Menulis adalah cara efektif untuk belajar. Dengan menulis Anda akan membiasakan diri untuk niteni (mengamati), nirokke (meniru), dan nambahi (menambahi) apa yang menjadi perhatian Anda.


12

Menulis itu gampang kalau punya cinta. Segampang seorang remaja belia menulis puisi-puisi romatis ketika merasa "jatuh cinta".


13.

Jika ingin meningkatkan person branding Anda, terbitkanlah tulisan Anda! Apa pun jenis publikasi, termasuk buku, yang dilakukan secara konsisten, bisa meningkatkan personal branding Anda.


14

Jangan merasa menjadi manusia yang kredibel hanya dengan bicara doang, menulislah! Segeralah beralih dari sekadar berwicara secara "lisan" untuk berwacana secara "tertulis."


15.

Adakalanya Anda harus berhenti sejenak, mengambil jeda, saat di mana kita memang tidak mungkin meracik kata-kata, saat di mana menata kalimat menjadi terasa sulit; bukan karena kesulitan teknis, tetapi itu karena Anda tidak bisa menulis dalam suasana hati yang tak kondusif! Jadi, rihatlah sejenak....

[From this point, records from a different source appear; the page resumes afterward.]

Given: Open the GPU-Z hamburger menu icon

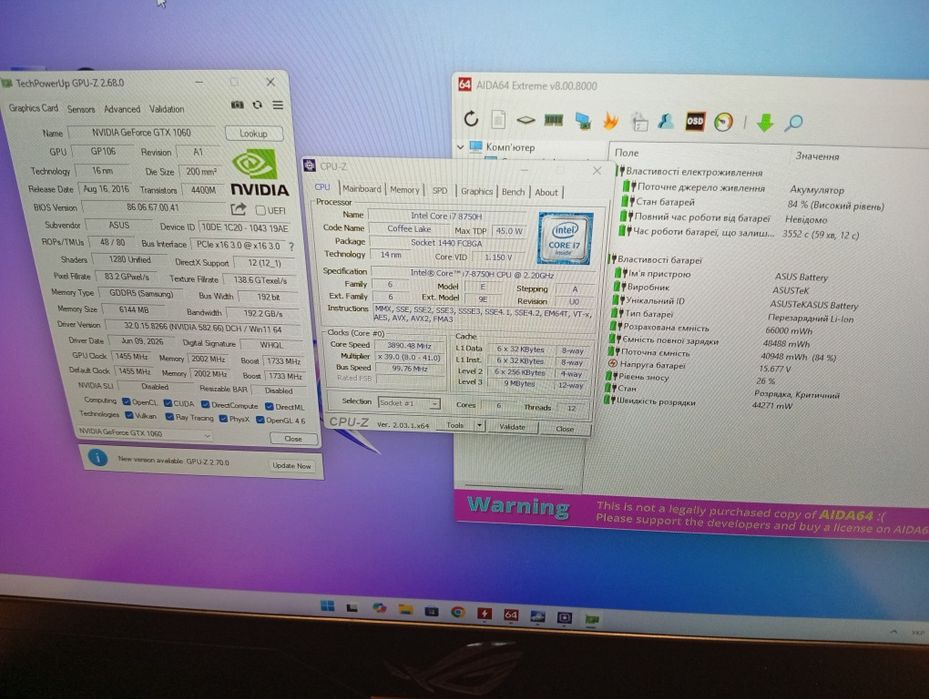Looking at the screenshot, I should pos(278,105).
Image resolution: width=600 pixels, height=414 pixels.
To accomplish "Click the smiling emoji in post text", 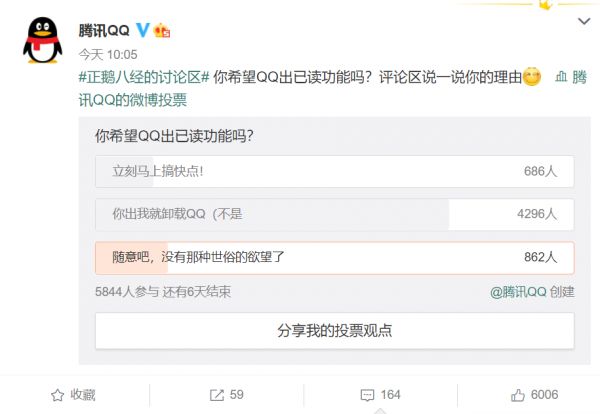I will [532, 78].
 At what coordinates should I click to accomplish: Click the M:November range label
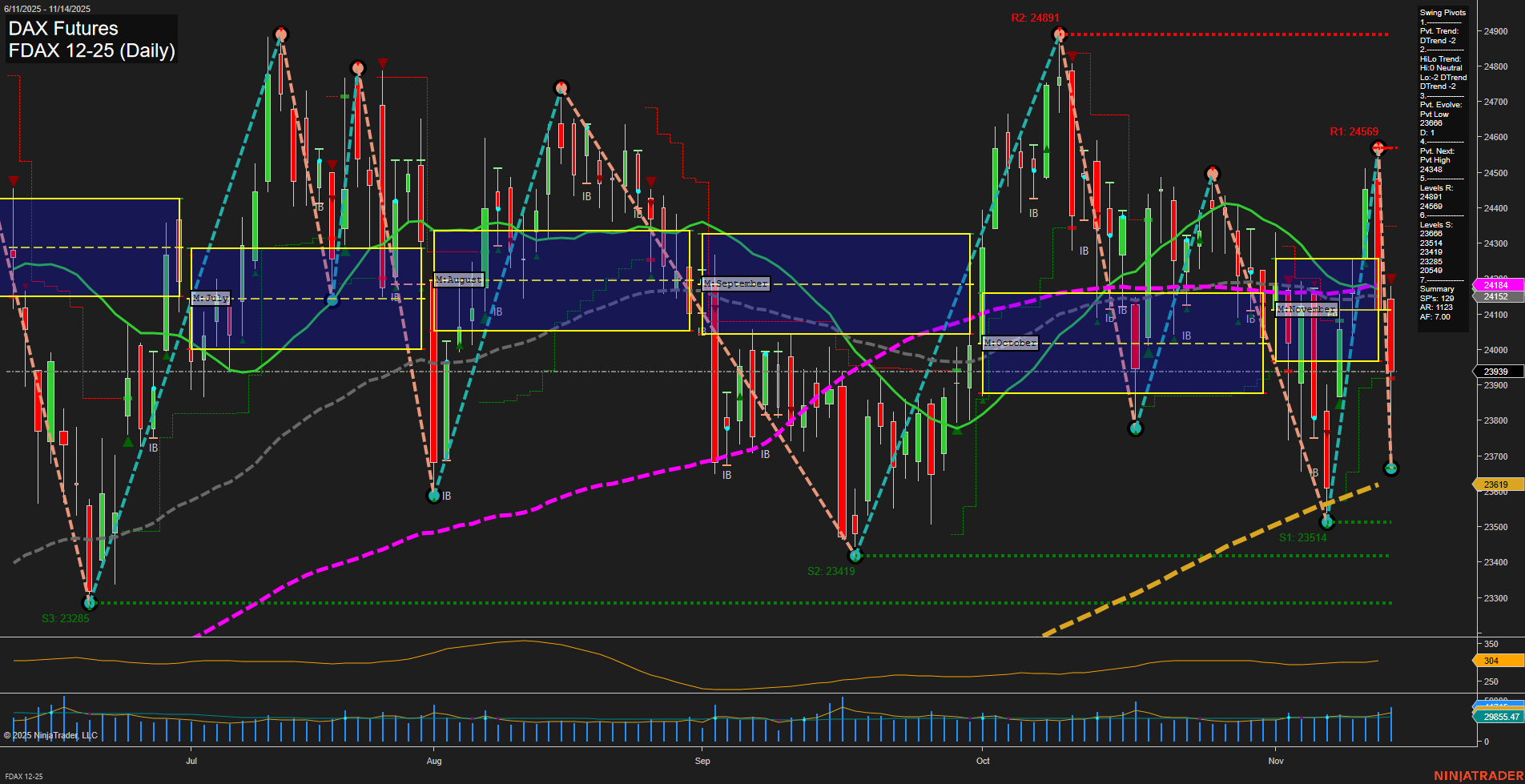pos(1306,309)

Kembali kepada rasa jenuh saya menulis. Jenuh sih jenuh, tapi tetap menulis juga. Menjadi penulis seperti saya suatu keabsurdan. Membaca kembali poin 1--14 di atas, saya merasa semangat menulis kembali bagaimana dan apa pun pun kondisi saya. Namun, membaca poin ke-15, saya jadi punya alasan untuk berhenti sejenak menulis, bahwa saya tak perlu semangat-semangat amat dalam menulis. 


Wahai, penulis! Rihatlah! Rihatlah! Terus rihatlah! Sampai Anda puas dan tak kembali menulis lagi!


Kiara, 19 Juli 2022


______

Penulis


Encep Abdullah, penulis yang maksa bikin kolom ini khusus untuknya ngecaprak. Sebagai Dewan Redaksi NGEWIYAK, ia butuh tempat curhat yang layak, tak cukup hanya bercerita kepada rumput yang bergoyang atau kepada jaring laba-laba di kamar mandinya. Buku kolom proses kreatifnya yang sudah terbit Buku Tanpa Endors dan Kata Pengantar (#Komentar, April 2022).